Does this happen at all display resolutions e.g 1024x768 ?

6by9 commented 4 years ago

It is totally from looking at the screen and trying to understand how the bits are mixed up. The gist is that all pixels are there, they are just in the wrong location.

Thanks. The 3D hardware in each generation has had an internal tiled format - T-format in Pi0-3, and UIF in Pi4. They tile the RGB images in a way to make it more efficient to access the image for 3D purposes. The rough description of UIF is at https://elixir.bootlin.com/linux/latest/source/include/uapi/drm/drm_fourcc.h#L640

There was a patch for mesa that made sure that it chose an appropriate output format for the rendering pipe - I wondering if something in that path has gone wrong, but don't know enough of how that is configured.

Trying to clone your repo fails - it looks like it's set as a private repo.

imbens commented 4 years ago

Trying to clone your repo fails - it looks like it's set as a private repo.

I just tried without credentials with git clone https://github.com/imbens/opengltest.git and that worked.

imbens commented 4 years ago

Does this happen at all display resolutions e.g 1024x768 ?

It happens at 1920x1080 and 1280x720 and I just checked 1024x768 and it happens there as well.

6by9 commented 4 years ago

Original post

git clone git@gitlab.com:imbens/opengltest

Gitlab != Github

imbens commented 4 years ago

Gitlab != Github

You are absolutely right. I am very sorry.
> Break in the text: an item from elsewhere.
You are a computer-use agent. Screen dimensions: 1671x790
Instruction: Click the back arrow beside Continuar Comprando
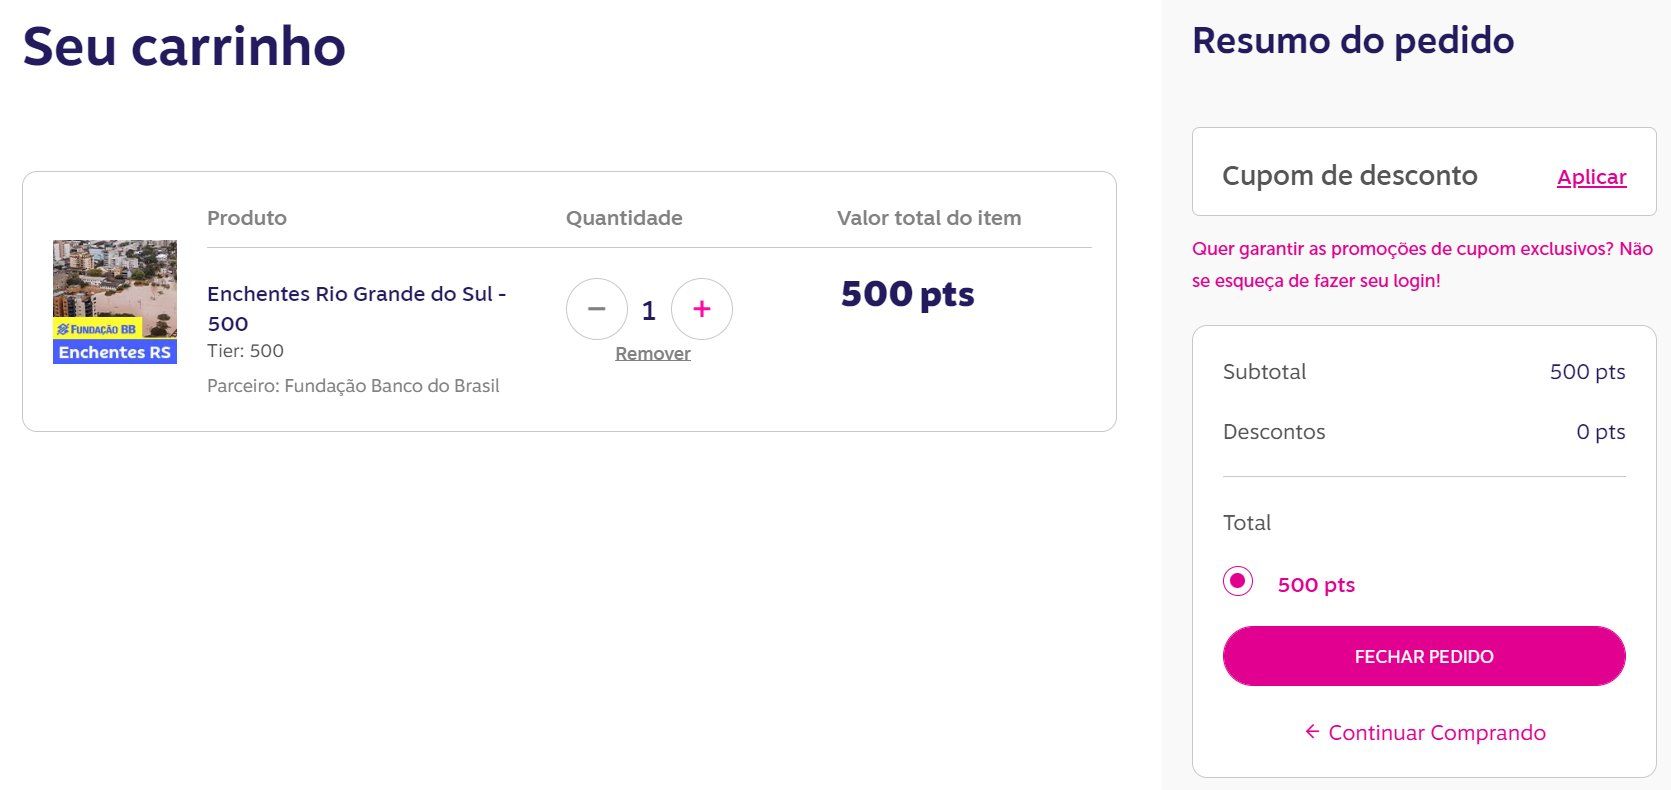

There was a patch for mesa that made sure that it chose an appropriate output format for the rendering pipe - I wondering if something in that path has gone wrong

When using an OpenGL app on X11 with fkms, I would expect two planes at the HVS level with both planes showing up in vcgencmd dispmanx_list. That seems not to be the case. Does the drm driver create an extra plane for the OpenGL app at the HVS level without using dispmanx, or is there only a single plane at the HVS level?

6by9 commented 4 years ago

When using an OpenGL app on X11 with fkms, I would expect two planes at the HVS level with both planes showing up in vcgencmd dispmanx_list. That seems not to be the case. Does the drm driver create an extra plane for the OpenGL app at the HVS level without using dispmanx, or is there only a single plane at the HVS level?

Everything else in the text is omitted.